What’s working in Seattle’s favor is history. Wilson has never lost three straight games in his professional career. The Seahawks previous three-game losing streak under Carroll? A decade ago, one of the two seasons Seattle hasn’t made the postseason with Carroll in charge.
Seattle’s first-half offense has not been a problem. Entering Monday, no team in the league had scored more than Seattle’s 62 first-half points. The Seahawks have been especially efficient in the second quarter where they’ve scored 42 points in three games.
The problem is the lack of consistency. While Seattle is the top-scoring team in the league in the first half, it’s the lowest-scoring team in the second half with just 13 points.
WHAT NEEDS HELP
It was the biggest defensive question entering the season and remains the biggest issue. Seattle’s cornerbacks have been subpar at best.

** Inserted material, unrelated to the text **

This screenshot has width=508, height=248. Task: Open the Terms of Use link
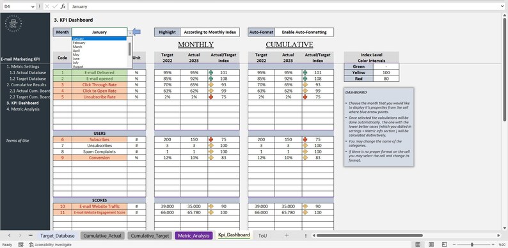point(17,141)
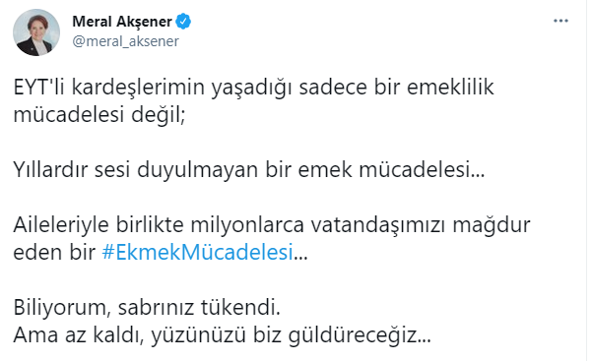Click the word "emeklilik" in the tweet
The height and width of the screenshot is (361, 592).
point(450,88)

While there were concerns about Tre Flowers stepping back into a starting role, D.J. Reed has been equally picked on by opponents.
They have become the focal points of a pass defense that after Sunday ranked 26th in the league in completion rate allowed (70.7 percent), 26th in passer rating allowed (108.4) and is one of just four teams without an interception.
Carroll implied that Seattle played conservatively in its coverages against Minnesota to avoid getting beat deep, but in turn the Vikings took advantage with smart throws.
"It felt like that a little bit, they threw the ball underneath us quite a bit and then we didn’t do much to disrupt that," Carroll said. "I thought they played a pretty solid, conservative game."
Seattle should have passing game coordinator Andre Curtis back this week after he missed Sunday’s game dealing with a non-COVID-19 related illness.
RB Chris Carson seemed poised for a career day against the Vikings until the Seahawks offense sputtered in the second half. But his success on the ground in the first 30 minutes was reinforcement of his importance to the ways Seattle can function at its best offensively. Carson had 74 yards rushing on 10 carries and a 30-yard touchdown run in the first half. He finished with 12 carries for 80 yards.
Keeping with the theme of defensive issues, Seattle’s run defense has been equally substandard. Giving up a big game to Derrick Henry was one thing. Letting backup Alexander Mattison rumble for 112 yards is another.
The Vikings averaged 4.1 yards per rush a week after the Titans averaged 5.3 yards per carry and that was with Dalvin Cook as a spectator. The front seven was supposed to be the certainty for Seattle and even while sometimes playing a five-man defensive front, the group has failed the past two weeks to accomplish their job.
"Running game is all about the discipline and making sure that everybody’s in the right spots and everybody is hitting their fits well and we got a little bit shabby at times," Carroll said.
Carroll was optimistic that WR Dee Eskridge would be back this week after missing two games because of a concussion suffered in Week 1. He was uncertain about RB Rashaad Penny (calf), DE Benson Mayowa (neck) and RT Brandon Shell (ankle). Carroll said they should know more by mid-week.
7:20 — Seattle had the ball for just 7 minutes, 20 seconds of the second half. They ran just 19 offensive plays and gained 81 yards.
Whatever the outcome is going to be, the Seahawks are likely to play a close game in San Francisco on Sunday. Four of the past five meetings against the 49ers on the road have been decided by three points or fewer. Seattle has won six of its past seven visits to San Francisco.